**DATA FOR THIS EXERCISE:**
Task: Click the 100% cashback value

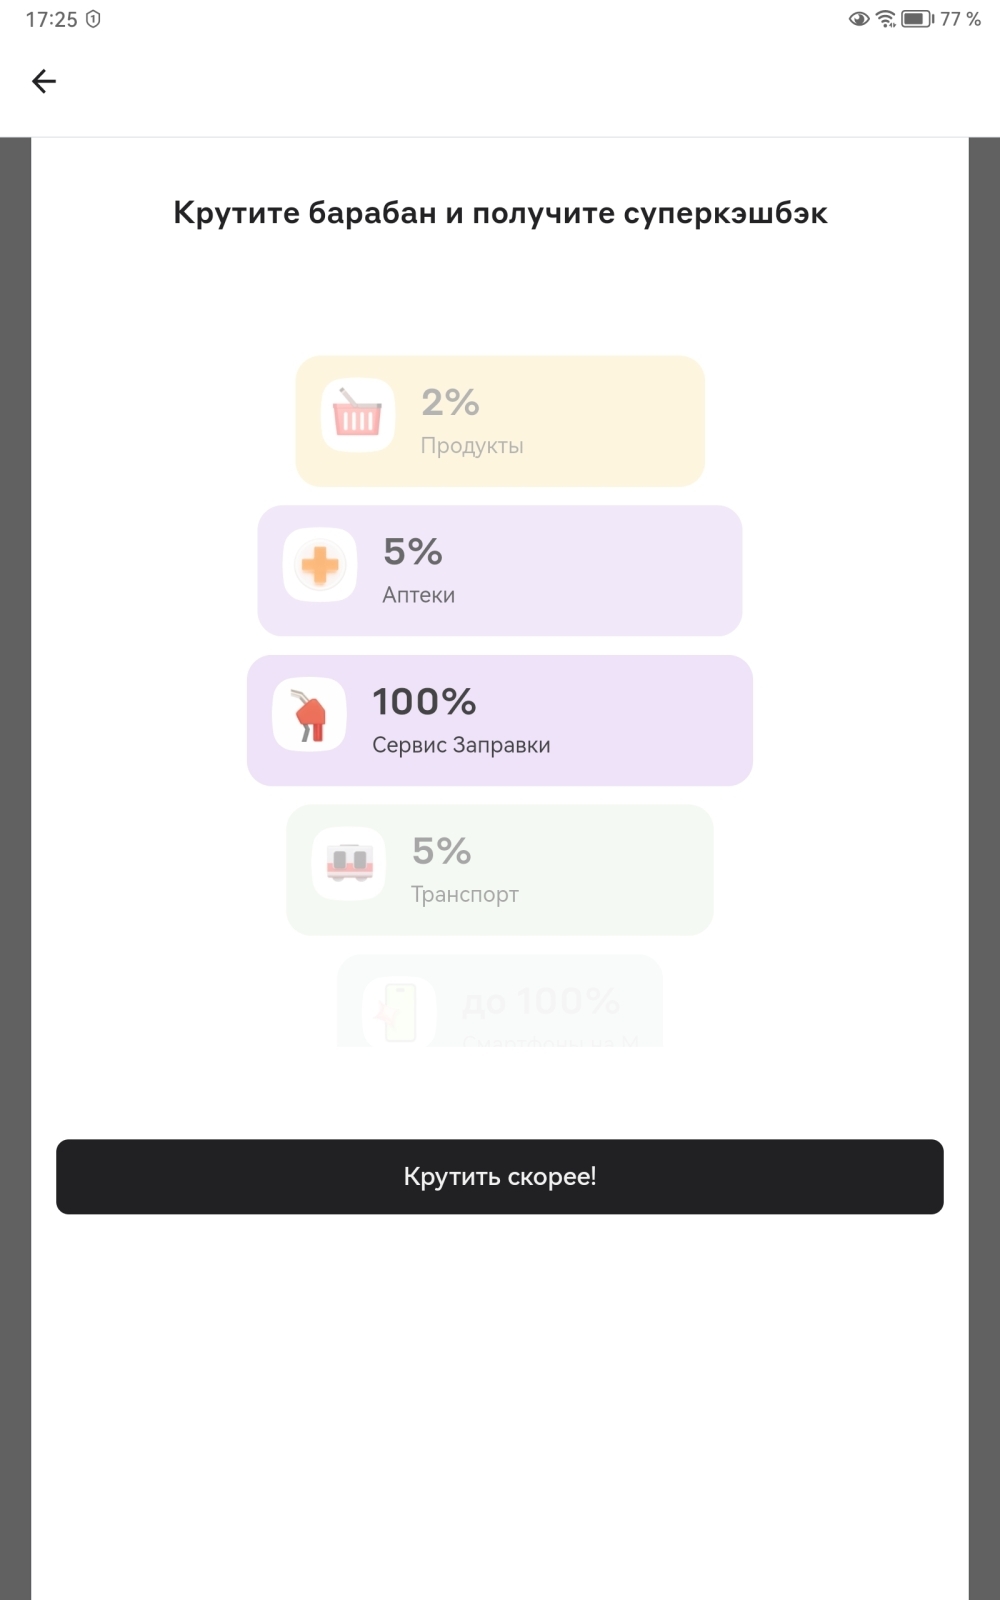Action: point(424,702)
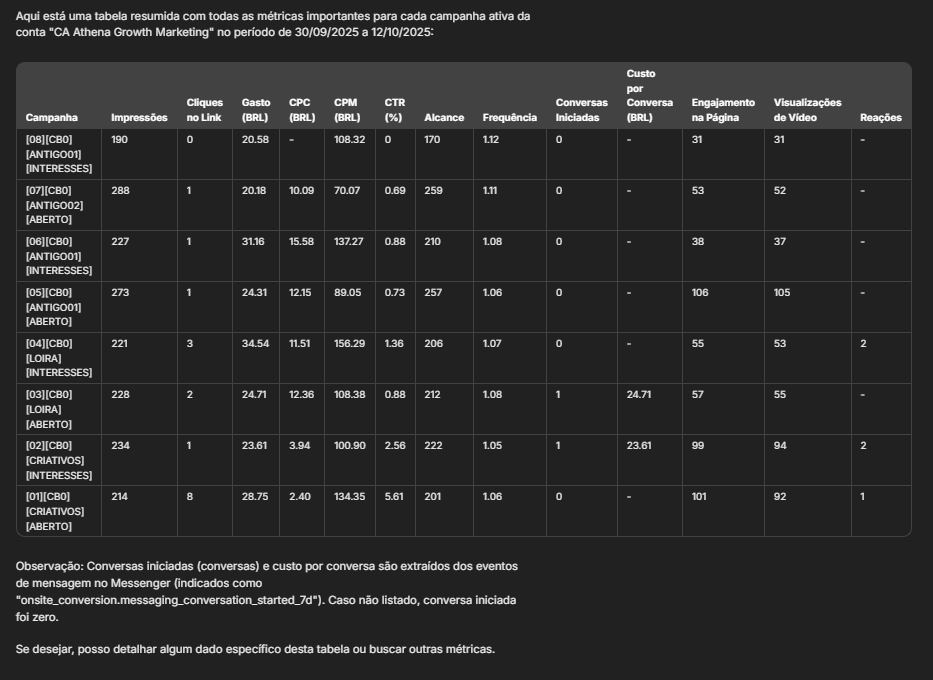Click the Observação note paragraph below table
Screen dimensions: 933x680
point(267,591)
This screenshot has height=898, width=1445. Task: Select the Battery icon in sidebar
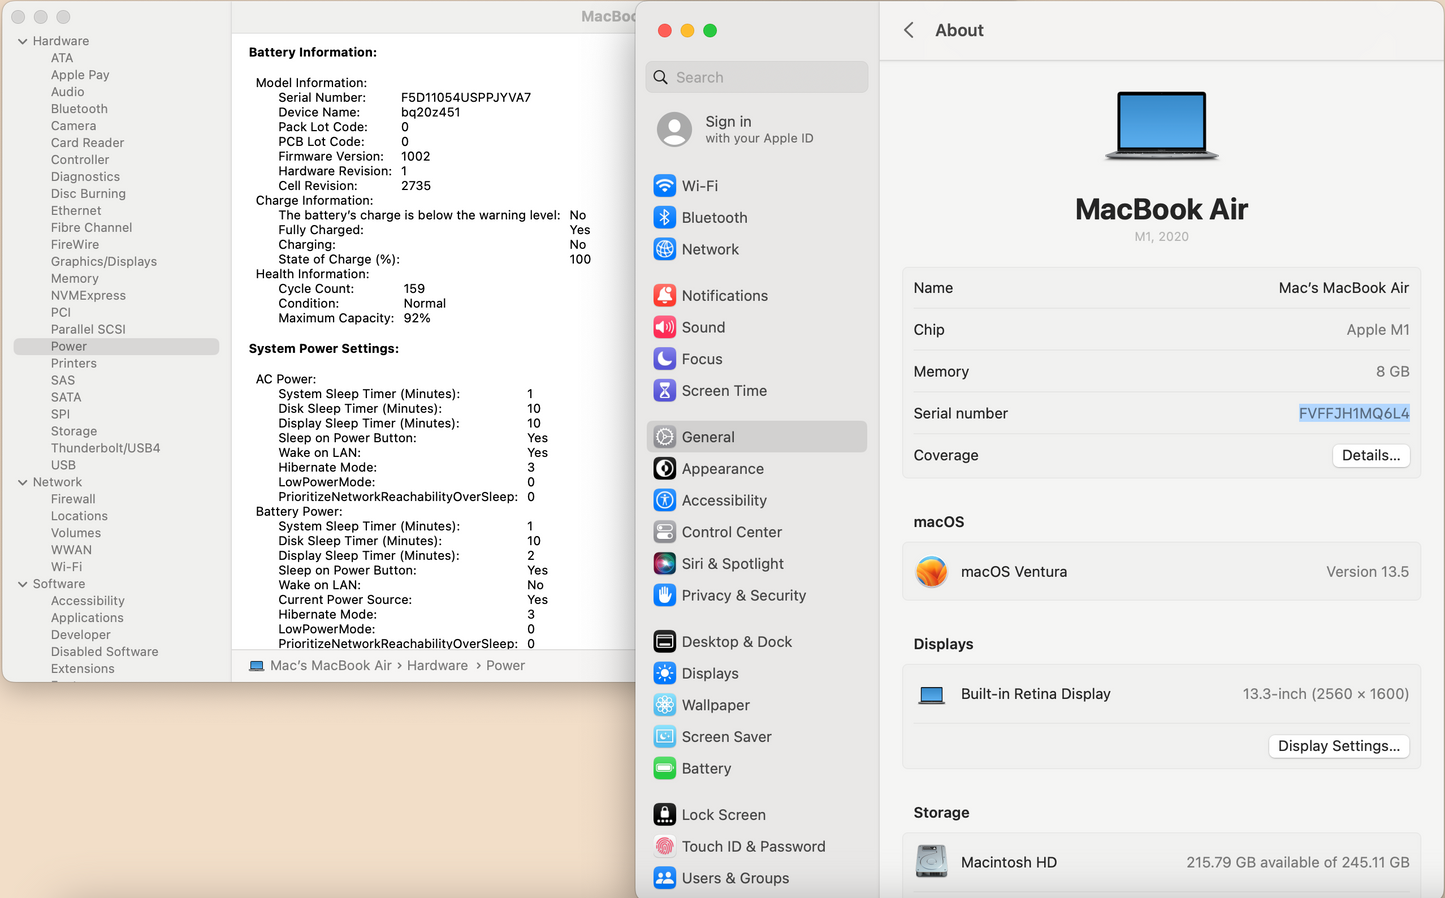(664, 769)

**TASK BRIEF:** Leaving the pictures out, write out all the material above exactly.

**SOLUTION:**
Task: Click the 100% cashback value

Action: point(424,702)
Click the Observação note paragraph below table
Screen dimensions: 933x680
point(267,591)
This screenshot has height=898, width=1445. Task: Select the Battery icon in sidebar
(664, 769)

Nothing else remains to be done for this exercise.